Clean-up the Multi-OS backend, integrate it with the libGDX Setup UI, and
update the documentation. We are at a 95% status with this, i hope to have the
code drop sometime this weekend Release a new libGDX version next week, that
will make Multi-OS engine the default iOS backend for newly created libGDX
projects Begin creating bindings for popular 3rd party iOS libraries. This is
where we hope the community can jump in Keep the RoboVM backend around until
the licenses expire (April 17 2017). We’ll try our best to fix any bugs in the
backend, however we won’t be able to fix bugs in RoboVM itself The roadmap of
your existing apps should look something like this:

Keep publishing updates using RoboVM 1.14.0 and the corresponding backend
Immediately start adding a Multi-OS engine based version of your app for iOS
Test it and report bugs on our issue tracker Switch over to Multi-OS Engine as
soon as possible In Closing There will be some rough edges with the new Multi-
OS Engine backend. We are in contact with Intel, who have been very reactive
in fixing issues we identified while creating the new iOS backend. Please help
test the new backend and report issues, so Intel is able to fix problems on
their end.

Multi-OS Engine is free to use, but not OSS. Before you guys start screaming
for my head again, I’d like you to read the above analysis carefully one more
time. None of the OSS options are even close to production ready. I will
however happily merge any and all backend based on those OSS options.

I’d be grateful if everyone funnels their emotional energy created by this
announcement into helping out with the new backend, e.g. testing, bindings,
reporting bugs etc. I believe this is a much better use of everyone’s time. If
you feel the need to vent, I understand. But please don’t expect me to vent
with you.

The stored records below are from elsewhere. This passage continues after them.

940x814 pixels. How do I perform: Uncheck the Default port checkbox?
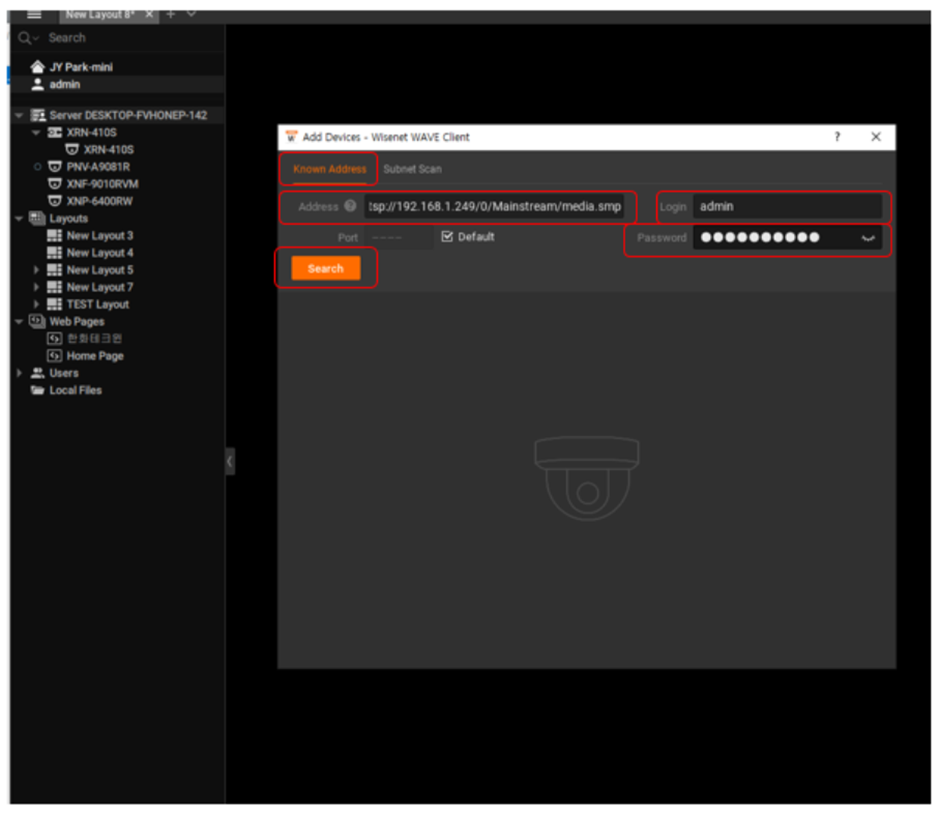(447, 237)
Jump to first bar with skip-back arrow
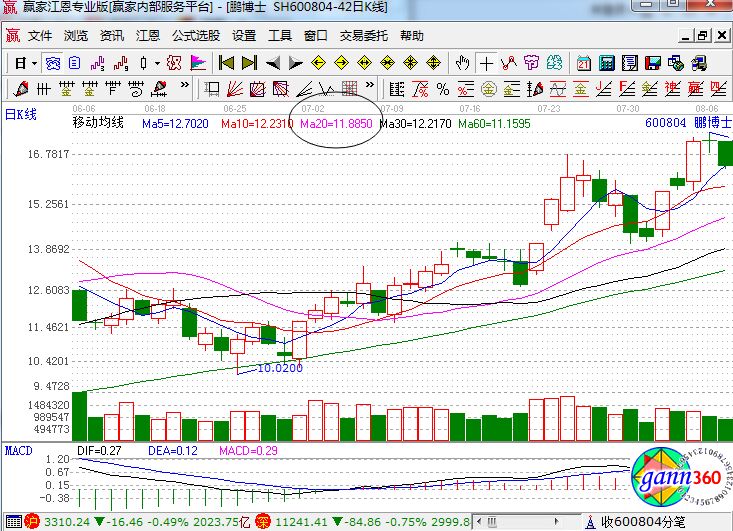Screen dimensions: 733x531 pyautogui.click(x=226, y=62)
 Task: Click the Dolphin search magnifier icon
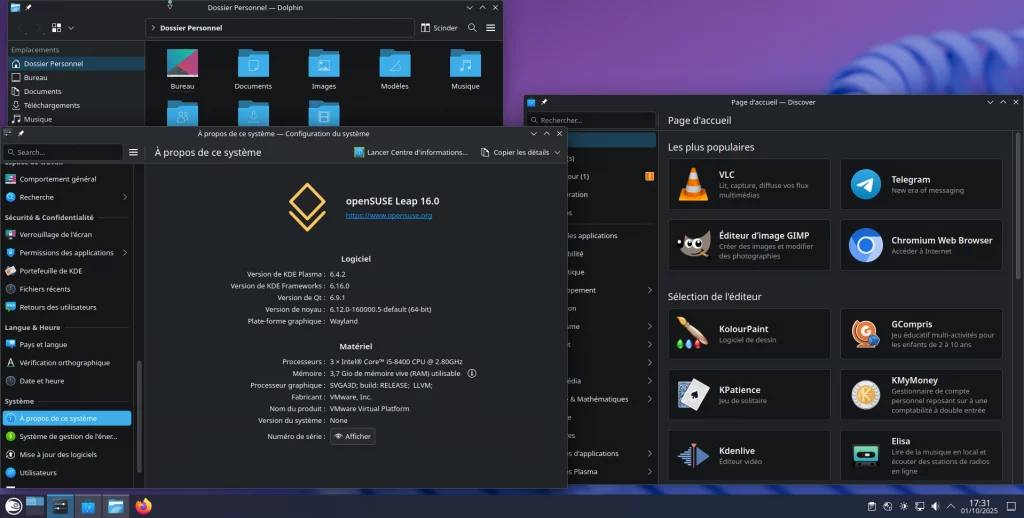click(472, 28)
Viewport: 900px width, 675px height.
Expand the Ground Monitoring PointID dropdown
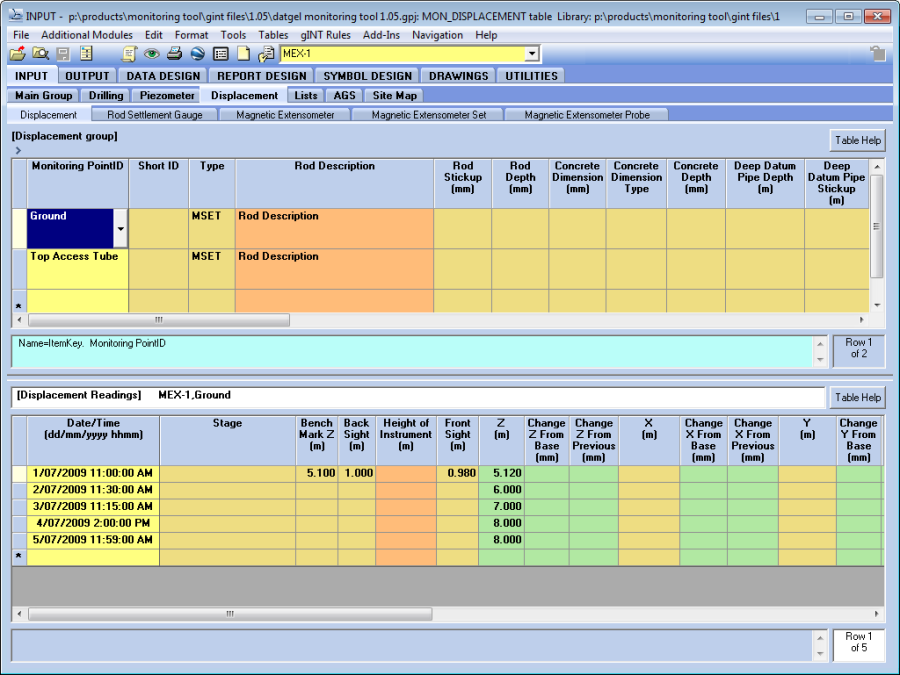click(121, 229)
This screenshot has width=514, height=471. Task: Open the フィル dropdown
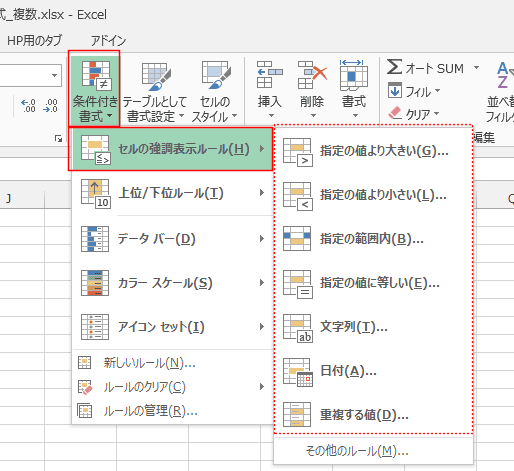(414, 91)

The winding down of RoboVM is already emotionally taxing enough for
me. My goal is it to keep things running smoothly for everyone, I have no
intention to waste time on a screaming contest.

Intel Multi-OS Engine:

Formerly known as Migeran, Multi-OS Engine is a pretty nice piece of tech that
let’s you run Java bytecode on iOS. Under the hood, Multi-OS Engine is powered
by ART, Android’s virtual machine, which has an AOT compilation mode Multi-OS
Engine exploits.

Tooling: Integrates with Android Studio, IntelliJ IDEA and Gradle. Used to
have support for Eclipse, but it seems that’s no longer available. Also let’s
you build and deploy from a Windows machine (using a Mac as the build slave).
Bindings: Provides a custom bridge called Nat/J, which is quite similar to
RoboVM’s Bro, albeit quite a bit more cumbersome. It appears that all native
APIs are accessible from Java via Nat/J, and 3rd party libraries can be bound
(semi-)automatically.

Binary size: OK but not great. Bigger than comparable RoboVM binaries.
Performance: Good, faster than RoboVM in some workloads, slower in others.
Bitcode: Currently unsupported, but apparently Intel is working on it. Multi-
OS Engine comes closest to RoboVM along all these axes.